▶ _Objective_
Put the text lines of the rows below into a JSON list of strings, one string per line, with blank lines skipped. Leave the pictures out of the answer.

★ ★ ★ ★ ★

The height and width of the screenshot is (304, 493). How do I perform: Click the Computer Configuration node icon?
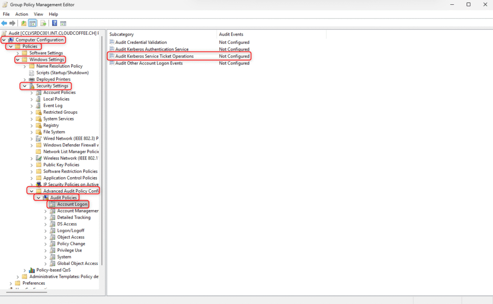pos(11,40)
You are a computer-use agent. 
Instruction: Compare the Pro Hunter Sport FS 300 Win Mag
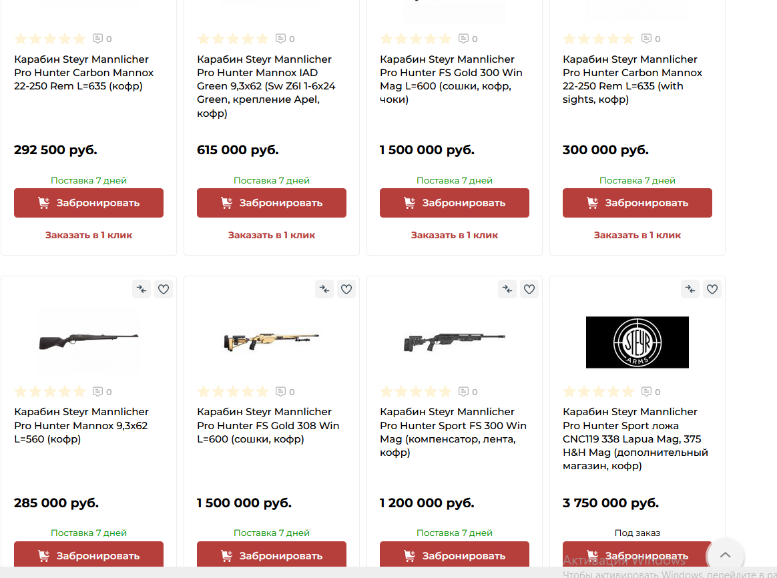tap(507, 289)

★ ★ ★ ★ ★

▶ _Response for this exercise_
[
  "The height and width of the screenshot is (304, 493). How do I perform: Click the Computer Configuration node icon?",
  "pos(11,40)",
  "You are a computer-use agent. ",
  "Instruction: Compare the Pro Hunter Sport FS 300 Win Mag",
  "tap(507, 289)"
]